This case settled at JSM for £4.15m, net of any deduction for alleged contributory negligence. Whilst not formally sub-divided, the award is broadly commensurate with care and assistance of over £2m, general damages of ~£335k, loss of earnings of ~£450k, accommodation of ~£350k, travel/transport expenses of over £200k, case management of ~£350k and equipment of ~£200k, plus lesser heads of loss.
In the absence of clear authority after a contested trial where blindness is the principal injury, this case engaged interesting issues of general principle as to the legitimate objective of compensation in the case of such an injury. Ought the claimant to be put merely in the position of the “average blind person” who admirably manage life through the use of guide dogs, white canes and other devices to help them “get by” often by themselves, or should they have the benefit of a live-in carer/companion to guide them to a quality of life closer to that which they would have enjoyed as a sighted person?

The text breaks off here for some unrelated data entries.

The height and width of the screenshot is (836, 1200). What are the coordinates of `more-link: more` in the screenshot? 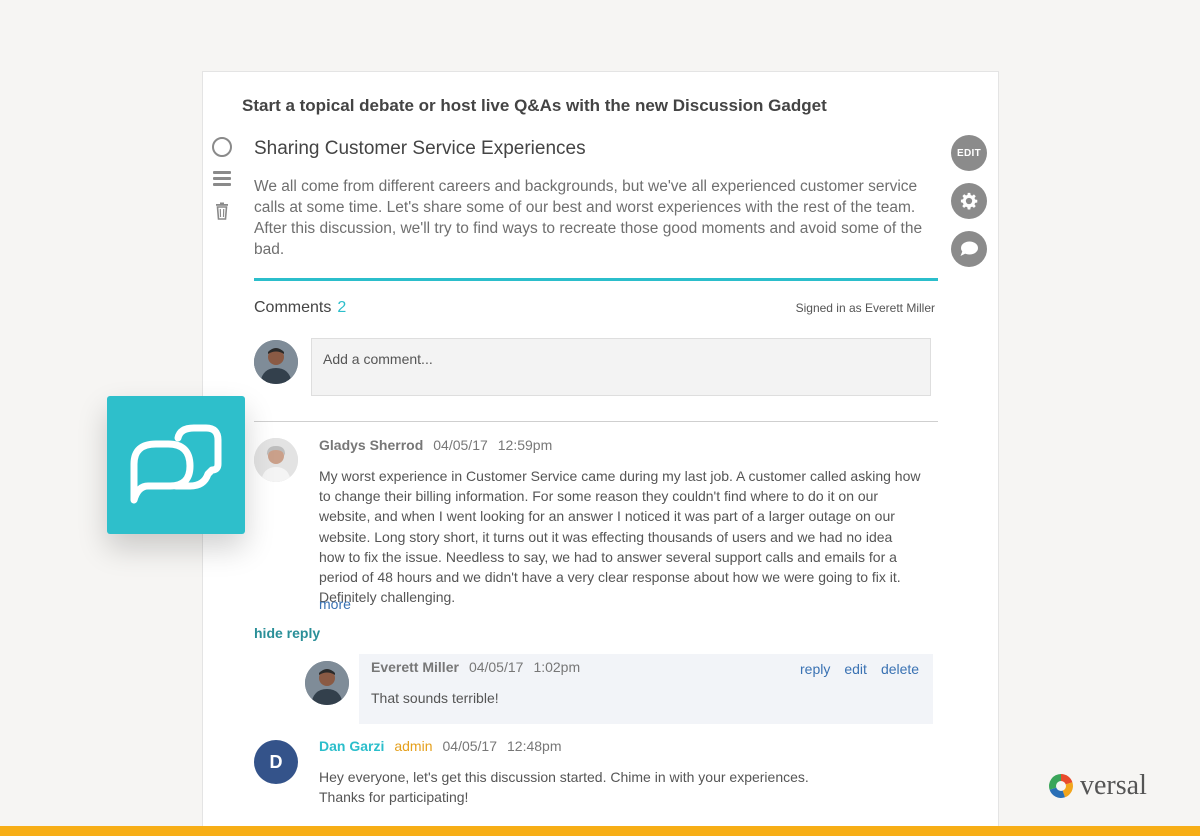 It's located at (335, 604).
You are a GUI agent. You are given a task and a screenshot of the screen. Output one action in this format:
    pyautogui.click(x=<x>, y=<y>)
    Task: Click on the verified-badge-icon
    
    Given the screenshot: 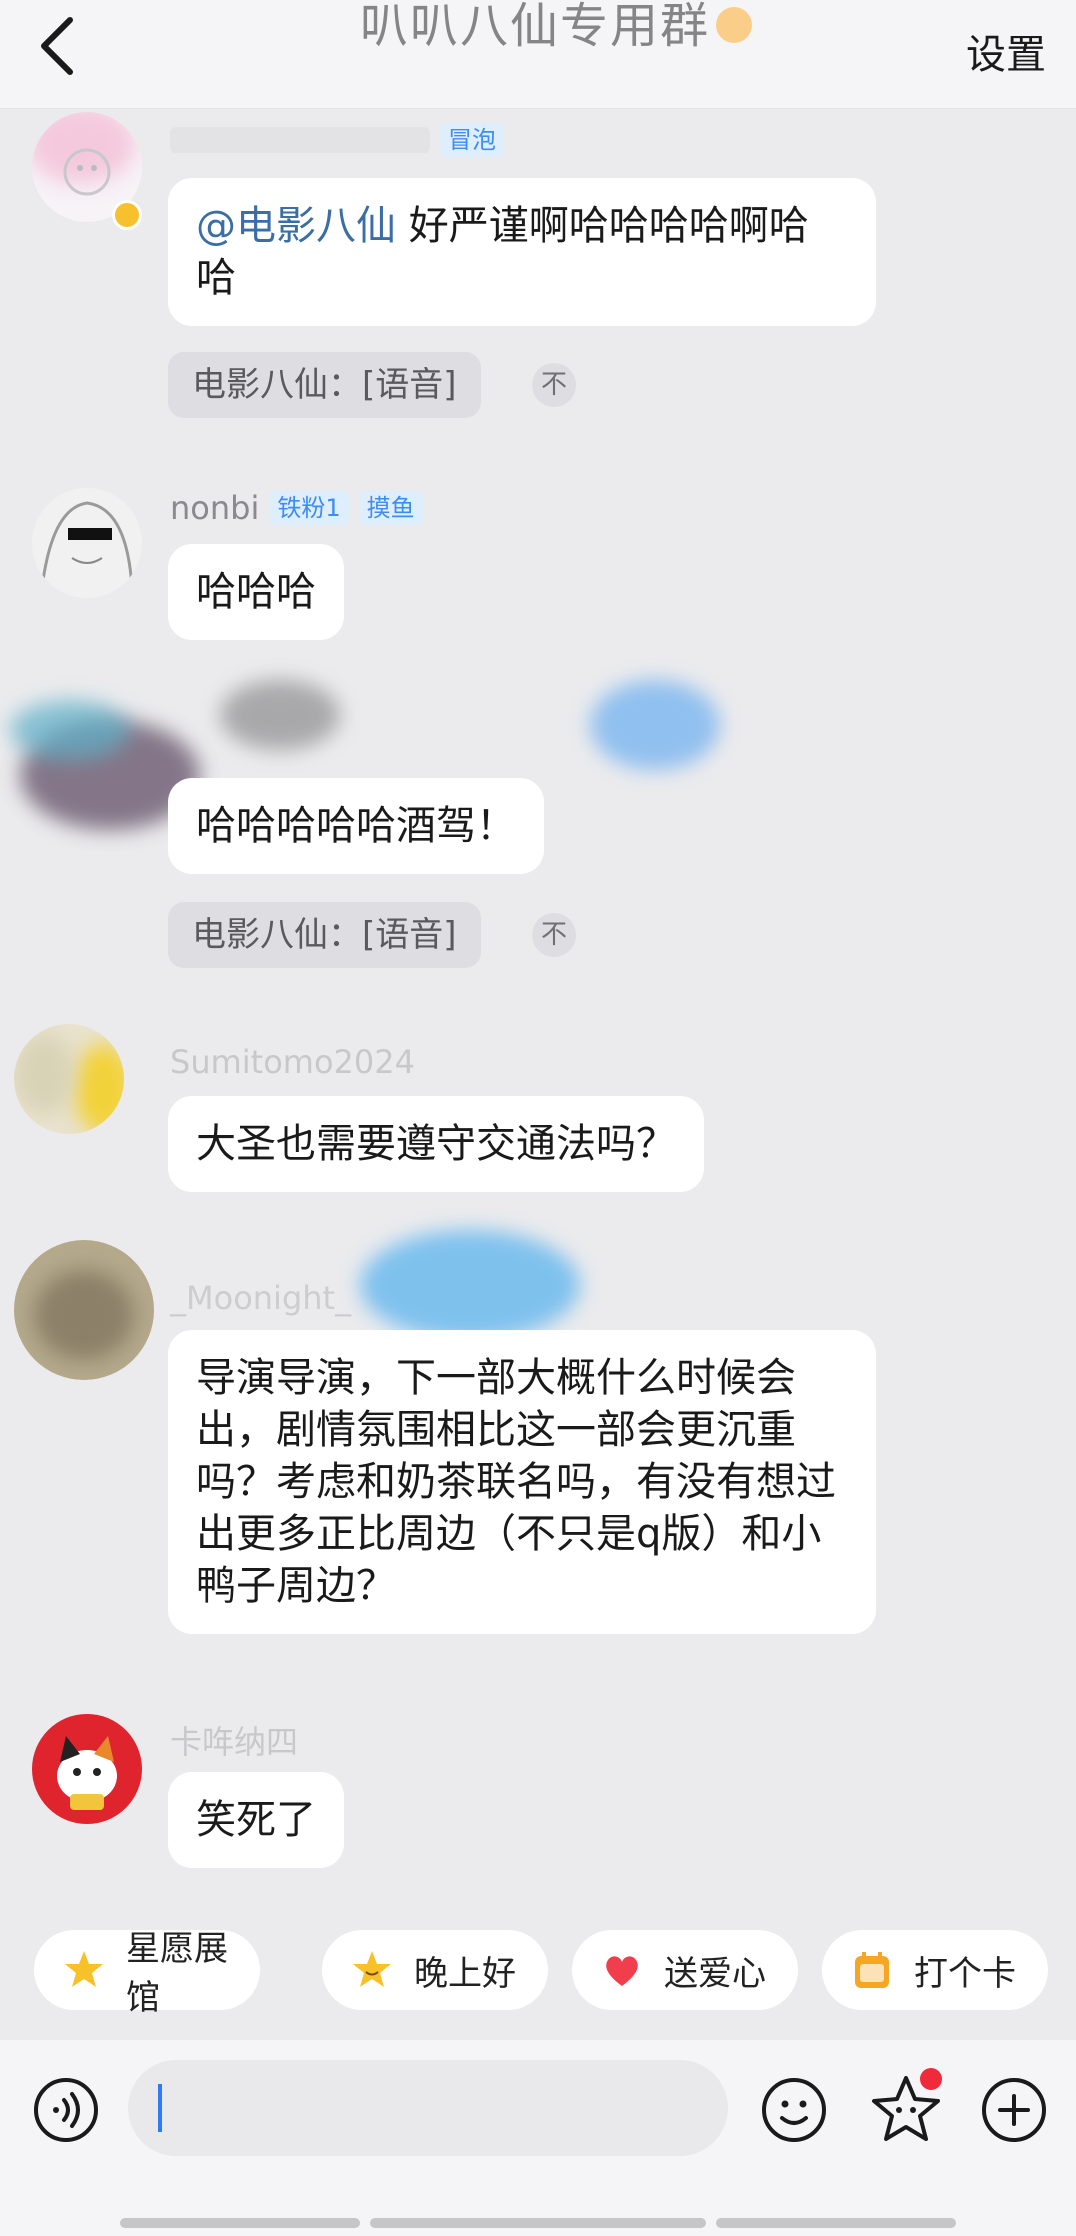 What is the action you would take?
    pyautogui.click(x=127, y=215)
    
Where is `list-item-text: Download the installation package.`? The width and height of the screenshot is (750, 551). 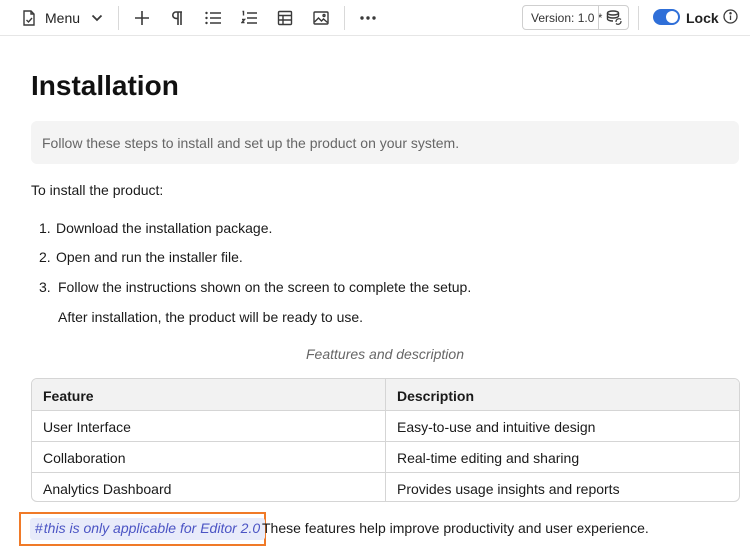 list-item-text: Download the installation package. is located at coordinates (164, 228).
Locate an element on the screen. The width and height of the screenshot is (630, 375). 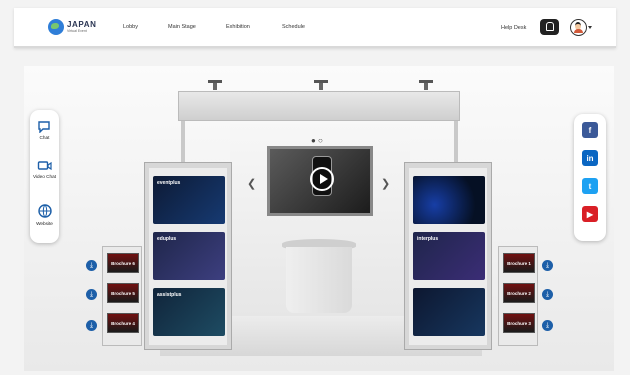
right-banner-stand: interplus is located at coordinates (448, 256).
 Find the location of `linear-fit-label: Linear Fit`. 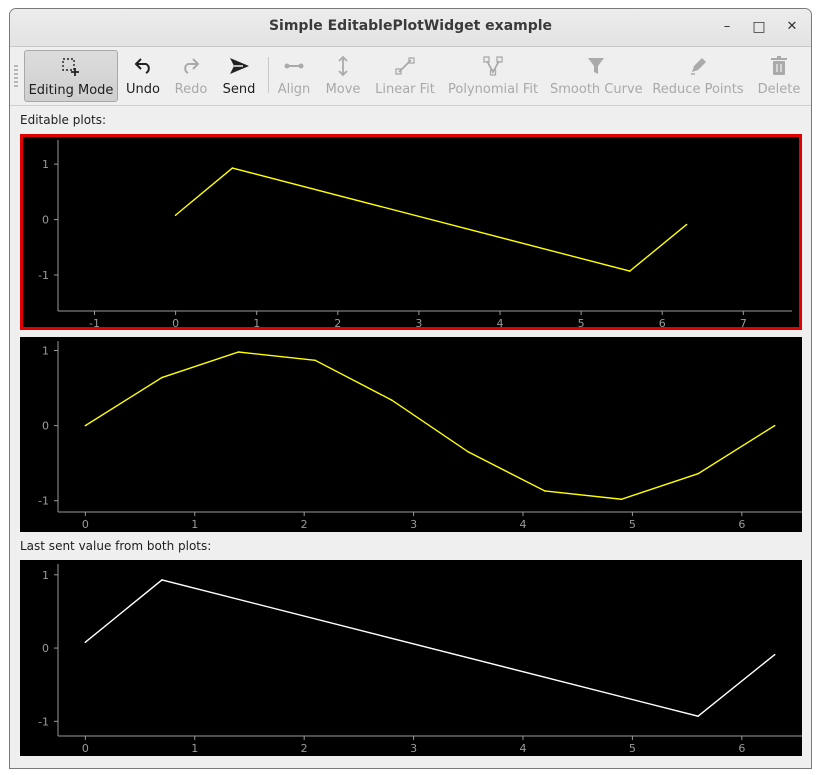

The arguments presented on the Claimant’s behalf were that the care regime should offer “independence, freedom of choice, autonomy and mobility”. The Defendant’s obligation was “…to provide not simply what is necessary for the Claimant to survive, but what he reasonably requires”. A reasonable care package does not have to be the cheapest, especially where it confers significant advantages over the cheaper alternative. Reasonableness should be judged by the lifestyle that the Claimant would have had uninjured.
“Independence” ought not to be confused with doing things by himself – rather the presence of carers would give him the autonomy to attempt tasks by himself, but without the disadvantages that his blindness would otherwise dictate. A night-time carer would give him the security, safety and reassurance, both in dealing with any emergency that might arise, but also for general reassurance. Daytime carers offered access to the community, whether walking or being driven, restoring the spontaneity, confidence and convenience that he had previously enjoyed.
Whilst no formal concessions were made, the settlement figure was commensurate with the Claimant’s contentions. A reported judgment must therefore await another claim.